As part of the government’s new national education plan, the administration of President Daniel Ortega has done away with the small monthly fees that families had to pay to send their children to pre-school and elementary school. They also relaxed the dress code for those whose budget is stretched too thin to buy the standard blue-and-white uniforms.
Several thousand government workers whose job it was to collected school fees were told to find other work, and teachers in both urban and rural schools are reporting an increase in student enrollment.
The new education policy has created its own type of problems for an education system that had nearly 1 million children not attending school.
The Ministry of Education says the recent increase in students has created a need for 2,000 new classrooms and 4,000 extra teachers. Makeshift schools have been set up in churches and private homes, while unruly class sizes have become more and more the norm.
Nicaraguan teachers, already the lowest paid in Central America, threatened to go on a nationwide strike earlier this year.
A teachers’ protest that included seven teachers declaring a hunger strike last May ended with the government agreeing to some basic salary demands (NT, May 11).
But many educators claim they are still unable to make ends meet on their meager salaries.
Despite the budget problems, after 16 years of increasing illiteracy and dwindling school enrollment, some people are giving the new government’s education efforts high marks.
“The new government is working better at addressing the problem,” said Ligia Callejas, an education specialist who has worked with past Nicaraguan administrations and the World Bank.
The challenges facing the education system are severe.
Nearly 28% of those 15 and older don’t know how to read or write, and the illiteracy rate in rural areas is closer to 50%. Most classrooms are strapped for basic supplies and many of the textbooks are a decade old.
Although 80% of school-age children enroll in primary school each year, only 29% go on to graduate the sixth grade, according to UNICEF.
The Ministry of Education is hoping to the turn the situation around with several major programs, ranging from a massive literacy campaign to overhauling the basic curriculum. Education reform had been one of the hallmarks of the Sandinista revolution, which in the early 1980s dispatched “literacy brigades” to the most remote corners of the country.
The Sandinista literacy campaign was criticized by some as being overly politicized; reading materials, much of which were supplied by Cuba, were used as a means to teach people the benefits of revolutionary politics.
But in parts of the country that had been long marginalized, the literacy campaign produced clear results. According to studies by UNESCO, the National Literacy Crusade reduced the illiteracy rate from 50% to 23% in several short years after it was introduced in 1981.
Those numbers crept back up by the end of the decade-long civil war and continued to grow under 16 successive years of neoliberal governments that reduced spending on education. Now, the Sandinistas hope to reduce illiteracy to zero.

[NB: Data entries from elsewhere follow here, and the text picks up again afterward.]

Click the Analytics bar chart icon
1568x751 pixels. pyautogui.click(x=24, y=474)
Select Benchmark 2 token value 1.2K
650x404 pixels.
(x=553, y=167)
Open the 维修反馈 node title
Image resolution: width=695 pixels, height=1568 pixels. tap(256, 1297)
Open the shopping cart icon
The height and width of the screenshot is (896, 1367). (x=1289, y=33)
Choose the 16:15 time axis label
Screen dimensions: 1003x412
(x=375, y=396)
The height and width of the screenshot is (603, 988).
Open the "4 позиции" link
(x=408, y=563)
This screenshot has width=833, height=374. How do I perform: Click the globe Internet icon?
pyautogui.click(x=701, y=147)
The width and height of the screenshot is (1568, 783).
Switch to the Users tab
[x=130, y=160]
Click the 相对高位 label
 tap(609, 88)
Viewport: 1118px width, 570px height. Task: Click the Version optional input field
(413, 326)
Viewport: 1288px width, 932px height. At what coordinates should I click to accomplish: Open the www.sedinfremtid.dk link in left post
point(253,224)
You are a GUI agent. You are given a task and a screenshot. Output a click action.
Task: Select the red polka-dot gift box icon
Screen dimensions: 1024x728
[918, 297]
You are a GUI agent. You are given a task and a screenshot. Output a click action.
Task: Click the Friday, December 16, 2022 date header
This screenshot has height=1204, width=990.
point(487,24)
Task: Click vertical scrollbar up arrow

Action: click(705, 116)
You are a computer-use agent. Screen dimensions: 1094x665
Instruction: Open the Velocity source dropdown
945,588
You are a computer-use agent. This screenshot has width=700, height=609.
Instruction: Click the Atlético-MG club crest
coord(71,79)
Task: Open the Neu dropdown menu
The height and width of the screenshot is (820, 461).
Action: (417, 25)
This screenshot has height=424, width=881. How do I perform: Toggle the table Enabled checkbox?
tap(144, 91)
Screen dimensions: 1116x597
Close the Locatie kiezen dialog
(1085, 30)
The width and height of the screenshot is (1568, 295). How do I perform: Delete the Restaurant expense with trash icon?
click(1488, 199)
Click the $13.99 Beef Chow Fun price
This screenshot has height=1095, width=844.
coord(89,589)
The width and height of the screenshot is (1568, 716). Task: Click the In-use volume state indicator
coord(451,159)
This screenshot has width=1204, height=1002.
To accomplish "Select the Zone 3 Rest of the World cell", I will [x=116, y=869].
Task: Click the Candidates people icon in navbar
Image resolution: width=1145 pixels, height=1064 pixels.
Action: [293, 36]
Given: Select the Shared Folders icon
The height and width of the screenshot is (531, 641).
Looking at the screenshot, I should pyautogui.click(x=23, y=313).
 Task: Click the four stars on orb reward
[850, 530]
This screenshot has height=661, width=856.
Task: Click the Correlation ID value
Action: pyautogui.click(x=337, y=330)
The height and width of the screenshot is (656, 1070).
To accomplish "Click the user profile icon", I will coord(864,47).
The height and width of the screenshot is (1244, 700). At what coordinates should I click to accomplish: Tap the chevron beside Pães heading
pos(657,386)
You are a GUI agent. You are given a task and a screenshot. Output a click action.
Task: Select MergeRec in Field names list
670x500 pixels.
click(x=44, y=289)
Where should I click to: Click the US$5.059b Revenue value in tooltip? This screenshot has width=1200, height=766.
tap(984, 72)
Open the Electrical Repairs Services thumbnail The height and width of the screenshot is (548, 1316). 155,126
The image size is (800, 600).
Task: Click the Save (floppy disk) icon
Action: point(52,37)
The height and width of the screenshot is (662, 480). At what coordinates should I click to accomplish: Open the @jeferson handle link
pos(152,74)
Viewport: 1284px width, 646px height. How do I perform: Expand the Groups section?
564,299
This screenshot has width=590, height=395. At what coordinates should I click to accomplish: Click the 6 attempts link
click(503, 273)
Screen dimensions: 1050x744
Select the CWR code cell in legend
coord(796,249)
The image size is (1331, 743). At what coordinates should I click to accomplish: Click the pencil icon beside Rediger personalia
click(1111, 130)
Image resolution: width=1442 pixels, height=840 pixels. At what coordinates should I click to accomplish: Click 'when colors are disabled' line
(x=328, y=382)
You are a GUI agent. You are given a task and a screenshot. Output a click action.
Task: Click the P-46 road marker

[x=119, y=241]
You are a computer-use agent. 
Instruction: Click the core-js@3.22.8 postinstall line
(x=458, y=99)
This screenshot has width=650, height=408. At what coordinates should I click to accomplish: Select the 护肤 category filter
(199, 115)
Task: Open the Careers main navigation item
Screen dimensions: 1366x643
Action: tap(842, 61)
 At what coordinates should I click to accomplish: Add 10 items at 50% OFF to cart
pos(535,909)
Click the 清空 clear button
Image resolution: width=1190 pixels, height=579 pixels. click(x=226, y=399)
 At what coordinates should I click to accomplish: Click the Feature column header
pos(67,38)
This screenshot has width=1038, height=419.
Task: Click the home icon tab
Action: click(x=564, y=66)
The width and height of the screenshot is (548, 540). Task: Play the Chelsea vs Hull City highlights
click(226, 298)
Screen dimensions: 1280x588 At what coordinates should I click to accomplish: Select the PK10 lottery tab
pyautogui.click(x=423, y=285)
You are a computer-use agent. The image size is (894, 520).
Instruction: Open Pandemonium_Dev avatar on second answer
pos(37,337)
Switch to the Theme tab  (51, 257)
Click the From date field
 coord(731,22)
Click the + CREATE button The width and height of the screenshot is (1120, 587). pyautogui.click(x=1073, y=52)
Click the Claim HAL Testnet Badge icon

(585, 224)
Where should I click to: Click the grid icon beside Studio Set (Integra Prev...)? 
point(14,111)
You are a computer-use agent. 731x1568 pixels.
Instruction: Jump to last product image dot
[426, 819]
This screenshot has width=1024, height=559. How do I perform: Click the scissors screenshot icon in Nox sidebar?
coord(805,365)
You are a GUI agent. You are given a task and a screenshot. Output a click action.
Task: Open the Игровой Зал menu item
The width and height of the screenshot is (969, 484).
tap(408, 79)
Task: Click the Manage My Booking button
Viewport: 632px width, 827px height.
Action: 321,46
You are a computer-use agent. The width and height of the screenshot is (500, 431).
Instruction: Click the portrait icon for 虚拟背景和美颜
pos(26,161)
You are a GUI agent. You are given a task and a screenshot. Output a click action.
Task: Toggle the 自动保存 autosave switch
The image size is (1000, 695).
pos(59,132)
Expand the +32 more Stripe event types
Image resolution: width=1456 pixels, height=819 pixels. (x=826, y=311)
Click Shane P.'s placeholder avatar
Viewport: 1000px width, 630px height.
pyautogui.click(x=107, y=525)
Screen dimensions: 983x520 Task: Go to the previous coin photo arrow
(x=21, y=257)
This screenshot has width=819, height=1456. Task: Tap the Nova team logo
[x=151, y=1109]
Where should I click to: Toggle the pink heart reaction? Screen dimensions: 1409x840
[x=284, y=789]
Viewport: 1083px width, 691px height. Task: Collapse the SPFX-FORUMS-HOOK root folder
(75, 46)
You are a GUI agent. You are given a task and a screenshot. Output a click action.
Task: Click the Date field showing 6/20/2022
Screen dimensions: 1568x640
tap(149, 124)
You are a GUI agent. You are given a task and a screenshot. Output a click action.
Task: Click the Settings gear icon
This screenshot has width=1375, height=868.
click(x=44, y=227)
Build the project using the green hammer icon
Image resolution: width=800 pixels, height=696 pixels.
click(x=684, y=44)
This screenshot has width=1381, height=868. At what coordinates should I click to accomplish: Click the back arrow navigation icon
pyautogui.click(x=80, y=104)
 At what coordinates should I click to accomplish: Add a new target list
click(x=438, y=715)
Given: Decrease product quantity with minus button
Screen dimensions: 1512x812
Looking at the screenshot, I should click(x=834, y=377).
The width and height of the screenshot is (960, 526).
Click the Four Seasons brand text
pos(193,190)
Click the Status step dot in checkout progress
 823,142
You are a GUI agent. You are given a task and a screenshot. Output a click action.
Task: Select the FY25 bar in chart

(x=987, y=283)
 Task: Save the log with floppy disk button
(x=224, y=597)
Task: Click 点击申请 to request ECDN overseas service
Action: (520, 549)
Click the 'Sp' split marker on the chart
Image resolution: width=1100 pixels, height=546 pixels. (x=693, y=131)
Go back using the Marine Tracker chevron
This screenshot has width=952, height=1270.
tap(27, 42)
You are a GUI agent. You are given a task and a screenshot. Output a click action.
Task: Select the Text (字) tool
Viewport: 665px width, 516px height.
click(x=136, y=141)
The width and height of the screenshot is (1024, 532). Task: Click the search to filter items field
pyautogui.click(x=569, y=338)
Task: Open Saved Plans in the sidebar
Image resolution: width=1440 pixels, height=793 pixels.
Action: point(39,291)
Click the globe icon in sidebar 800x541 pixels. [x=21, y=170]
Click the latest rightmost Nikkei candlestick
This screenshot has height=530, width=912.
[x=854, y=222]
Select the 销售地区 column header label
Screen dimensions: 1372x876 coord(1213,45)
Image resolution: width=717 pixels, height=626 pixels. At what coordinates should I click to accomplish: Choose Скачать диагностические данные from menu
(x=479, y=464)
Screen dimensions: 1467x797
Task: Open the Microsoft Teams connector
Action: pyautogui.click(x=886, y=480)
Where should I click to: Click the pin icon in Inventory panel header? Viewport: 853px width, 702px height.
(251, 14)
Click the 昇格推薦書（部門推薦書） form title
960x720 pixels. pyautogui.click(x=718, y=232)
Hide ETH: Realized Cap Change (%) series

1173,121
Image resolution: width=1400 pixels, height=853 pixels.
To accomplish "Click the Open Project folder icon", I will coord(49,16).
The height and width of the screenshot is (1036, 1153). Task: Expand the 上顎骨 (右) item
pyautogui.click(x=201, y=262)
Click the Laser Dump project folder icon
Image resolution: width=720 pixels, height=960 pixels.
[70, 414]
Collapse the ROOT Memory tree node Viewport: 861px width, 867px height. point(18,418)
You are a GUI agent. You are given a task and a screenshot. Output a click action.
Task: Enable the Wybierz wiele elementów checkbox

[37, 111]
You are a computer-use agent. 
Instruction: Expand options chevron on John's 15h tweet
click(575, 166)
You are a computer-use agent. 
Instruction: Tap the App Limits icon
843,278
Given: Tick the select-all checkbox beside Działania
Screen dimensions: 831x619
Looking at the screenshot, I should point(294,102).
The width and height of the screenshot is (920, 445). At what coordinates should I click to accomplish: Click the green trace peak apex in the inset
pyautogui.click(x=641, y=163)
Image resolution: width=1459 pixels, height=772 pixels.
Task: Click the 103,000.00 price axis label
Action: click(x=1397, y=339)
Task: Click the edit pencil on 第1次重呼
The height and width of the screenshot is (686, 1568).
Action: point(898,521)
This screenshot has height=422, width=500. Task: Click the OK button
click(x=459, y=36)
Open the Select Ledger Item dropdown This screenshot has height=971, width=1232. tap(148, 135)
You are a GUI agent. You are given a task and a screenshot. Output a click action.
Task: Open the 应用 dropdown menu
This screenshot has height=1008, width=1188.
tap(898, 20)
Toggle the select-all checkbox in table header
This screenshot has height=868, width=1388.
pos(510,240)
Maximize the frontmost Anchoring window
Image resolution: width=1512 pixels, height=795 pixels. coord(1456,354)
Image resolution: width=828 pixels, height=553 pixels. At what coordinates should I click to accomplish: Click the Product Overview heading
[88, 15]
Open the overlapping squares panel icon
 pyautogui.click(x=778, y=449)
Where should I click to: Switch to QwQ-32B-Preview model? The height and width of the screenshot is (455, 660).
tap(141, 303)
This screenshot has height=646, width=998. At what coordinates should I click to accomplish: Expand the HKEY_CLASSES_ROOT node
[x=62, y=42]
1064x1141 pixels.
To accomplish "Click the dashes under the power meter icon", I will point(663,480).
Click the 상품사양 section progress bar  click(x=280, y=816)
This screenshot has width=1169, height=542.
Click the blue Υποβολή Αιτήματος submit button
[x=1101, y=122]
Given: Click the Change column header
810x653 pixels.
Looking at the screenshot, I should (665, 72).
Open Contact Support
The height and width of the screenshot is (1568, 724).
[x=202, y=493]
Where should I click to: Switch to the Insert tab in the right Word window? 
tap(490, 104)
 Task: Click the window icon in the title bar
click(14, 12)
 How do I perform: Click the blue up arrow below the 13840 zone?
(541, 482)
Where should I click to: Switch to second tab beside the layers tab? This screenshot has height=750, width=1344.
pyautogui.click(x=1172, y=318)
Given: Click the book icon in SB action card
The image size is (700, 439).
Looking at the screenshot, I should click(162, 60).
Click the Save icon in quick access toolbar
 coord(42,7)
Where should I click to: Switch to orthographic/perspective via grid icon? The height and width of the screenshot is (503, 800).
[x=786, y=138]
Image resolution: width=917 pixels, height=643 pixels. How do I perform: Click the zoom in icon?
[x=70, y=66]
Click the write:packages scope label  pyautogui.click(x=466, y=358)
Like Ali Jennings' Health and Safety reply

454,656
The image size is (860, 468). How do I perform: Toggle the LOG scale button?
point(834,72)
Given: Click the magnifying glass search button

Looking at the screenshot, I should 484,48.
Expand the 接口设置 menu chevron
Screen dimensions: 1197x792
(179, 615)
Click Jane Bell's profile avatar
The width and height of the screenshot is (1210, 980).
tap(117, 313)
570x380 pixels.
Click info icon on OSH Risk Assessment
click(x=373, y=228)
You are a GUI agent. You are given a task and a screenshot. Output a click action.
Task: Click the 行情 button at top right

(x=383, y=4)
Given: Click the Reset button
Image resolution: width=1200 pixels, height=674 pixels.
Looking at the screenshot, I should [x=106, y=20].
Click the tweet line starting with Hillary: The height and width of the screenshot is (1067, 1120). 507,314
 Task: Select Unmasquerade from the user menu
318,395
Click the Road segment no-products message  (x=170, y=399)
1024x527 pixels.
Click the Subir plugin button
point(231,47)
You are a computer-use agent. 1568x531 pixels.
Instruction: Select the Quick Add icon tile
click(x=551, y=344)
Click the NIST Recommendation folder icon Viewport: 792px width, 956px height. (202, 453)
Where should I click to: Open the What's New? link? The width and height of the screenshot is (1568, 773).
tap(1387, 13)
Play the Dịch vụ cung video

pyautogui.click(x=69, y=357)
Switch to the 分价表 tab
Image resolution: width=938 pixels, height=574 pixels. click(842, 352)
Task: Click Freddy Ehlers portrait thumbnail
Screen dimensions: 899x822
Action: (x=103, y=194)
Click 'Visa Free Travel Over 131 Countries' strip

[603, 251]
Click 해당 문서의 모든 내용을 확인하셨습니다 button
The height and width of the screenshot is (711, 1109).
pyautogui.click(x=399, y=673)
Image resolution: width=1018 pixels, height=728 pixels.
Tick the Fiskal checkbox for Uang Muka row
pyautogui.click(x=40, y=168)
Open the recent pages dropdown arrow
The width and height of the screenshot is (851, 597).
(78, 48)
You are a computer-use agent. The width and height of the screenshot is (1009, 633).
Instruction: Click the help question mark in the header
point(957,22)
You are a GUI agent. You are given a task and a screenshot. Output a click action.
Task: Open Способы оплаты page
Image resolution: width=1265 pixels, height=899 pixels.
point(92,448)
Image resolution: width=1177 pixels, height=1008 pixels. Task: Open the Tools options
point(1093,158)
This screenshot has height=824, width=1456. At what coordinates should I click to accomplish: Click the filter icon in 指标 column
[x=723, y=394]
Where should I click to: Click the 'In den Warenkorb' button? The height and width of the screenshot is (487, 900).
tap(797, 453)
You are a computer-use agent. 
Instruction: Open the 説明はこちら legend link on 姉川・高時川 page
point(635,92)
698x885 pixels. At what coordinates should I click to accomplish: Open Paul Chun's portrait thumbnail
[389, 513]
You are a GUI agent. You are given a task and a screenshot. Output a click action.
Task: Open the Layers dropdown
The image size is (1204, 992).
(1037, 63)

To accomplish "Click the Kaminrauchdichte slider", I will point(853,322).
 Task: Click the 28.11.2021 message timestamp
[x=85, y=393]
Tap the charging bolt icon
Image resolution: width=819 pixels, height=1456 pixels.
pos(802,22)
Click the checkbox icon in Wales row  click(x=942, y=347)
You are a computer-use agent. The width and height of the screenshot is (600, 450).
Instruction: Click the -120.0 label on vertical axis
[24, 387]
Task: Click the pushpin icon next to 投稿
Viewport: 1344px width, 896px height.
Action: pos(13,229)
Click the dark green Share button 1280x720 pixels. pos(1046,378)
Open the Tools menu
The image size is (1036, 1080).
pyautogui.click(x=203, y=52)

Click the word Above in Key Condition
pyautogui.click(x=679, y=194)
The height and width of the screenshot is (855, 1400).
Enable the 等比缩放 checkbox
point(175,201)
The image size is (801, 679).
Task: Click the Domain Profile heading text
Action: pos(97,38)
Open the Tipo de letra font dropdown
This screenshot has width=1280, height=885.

In announcing the new Sandinista literary campaign, which aims to teach 100,000 children how to read and write by the end of this year, First Lady Rosario Murillo said that the country faces a “different fight,” but one with the same goals.
“You cannot build humanity where there is illiteracy,” said Murrillo in a May 18 speech.
Callejas said that some of the key elements of the Sandinistas’ education plan don’t look too different from that of the Bolaños plan, which critics claimed was not backed by resources.
However, a major distinction in the Sandinista plan, she said, has been to eliminate school fees and the dress code.
The education fees were initiated in 1993 to give schools extra funding to run better. But the average $2 a month charge was too much for some families.
The uniform requirements were also an impediment, with children who went around barefoot – a common sight in rural communities – being turned away from class.
“It was creating private schools out of a public system,” said Callejas.
Many poor families need their kids to work and even with the changes enrollment is still relatively low. But not all the current problems with Nicaragua’s schools are related to poverty, said Callejas.
She points out that about half the teachers here don’t have a proper degree in education, especially in rural areas. Studies by the World Bank on 4th and 6th graders show that Nicaraguan students are far behind other Central American countries in basic skills.
Anna Plana, who runs a hotel on Little Corn Island, said that she tried to start a restaurant at this remote tourist retreat, but had to scrap the plans because she couldn’t find enough qualified help.
“Some of the waiters couldn’t even write down the orders,” Plana said.
The government initiatives are being funded with a modest budget increase, but Nicaragua is also receiving specific aid for education from Cuba and Venezuela, as well as the United States. Outside investors are also donating funds and school supplies, which are among the most popular charitable gifts from foreigners doing business in Nicaragua.
“Education is crucial for developing this country,” Callejas said.